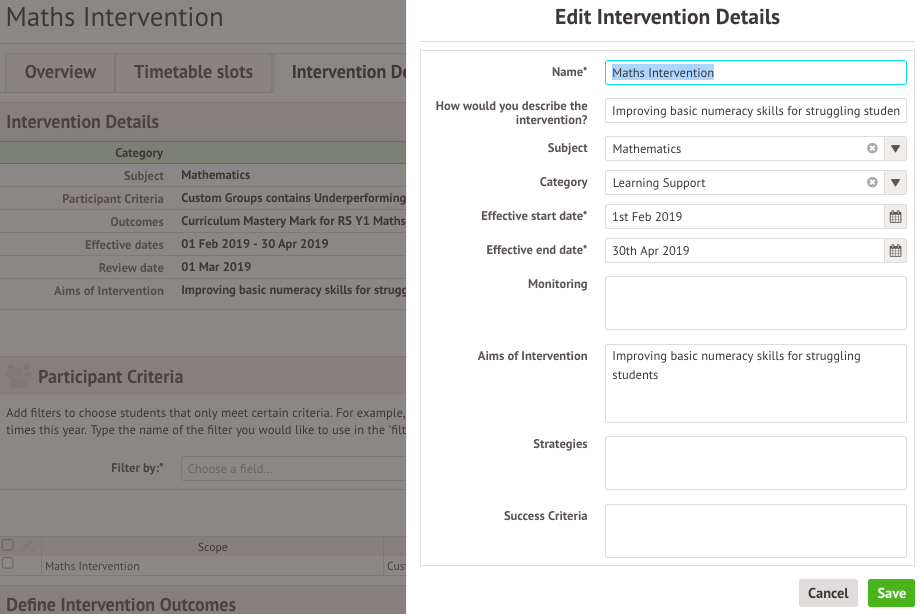This screenshot has width=923, height=614.
Task: Clear the Category field selection
Action: pos(872,183)
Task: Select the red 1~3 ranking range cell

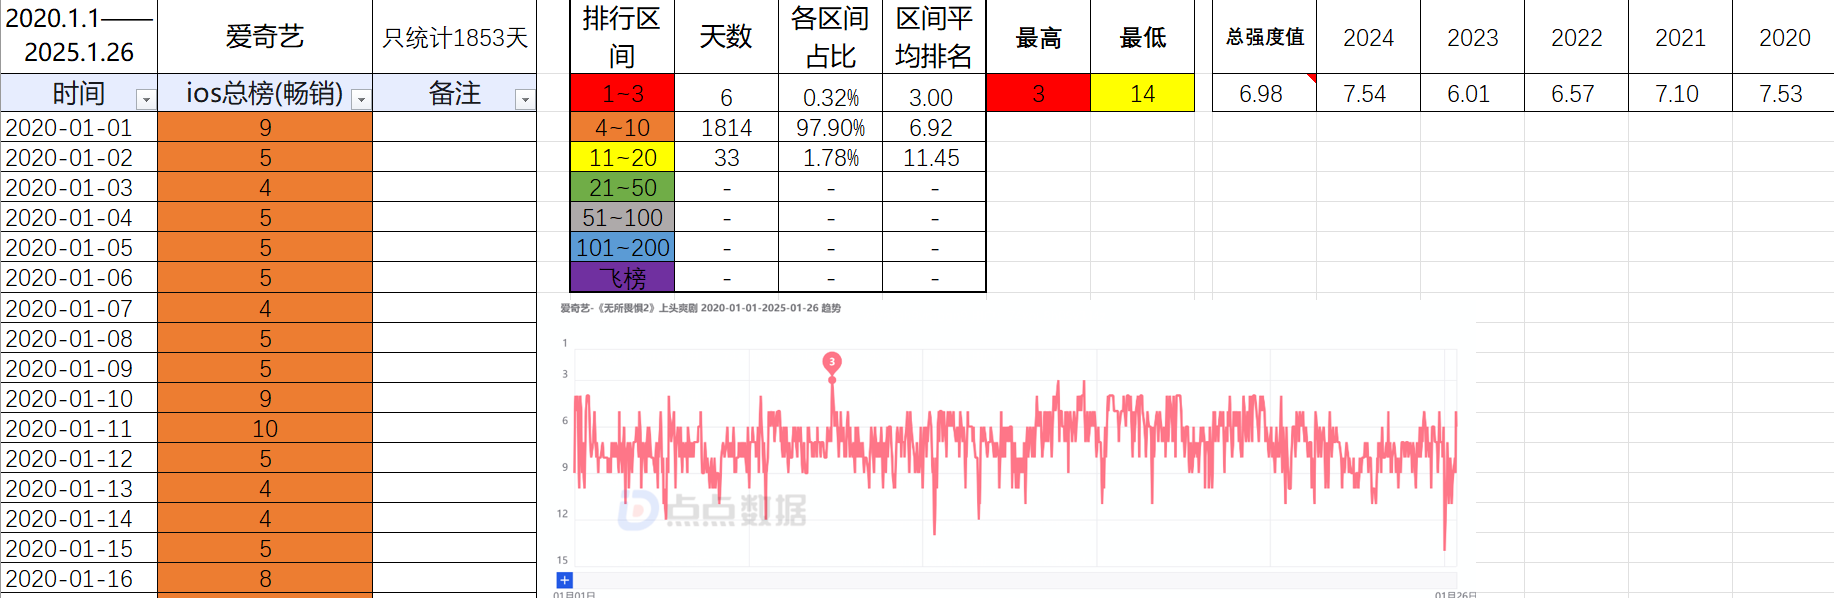Action: point(622,95)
******************************
**What to work on:**
Extract every line of the records that contains the string "Task".

**Exercise result:**
Task: Clear the Category field selection
Task: Select the red 1~3 ranking range cell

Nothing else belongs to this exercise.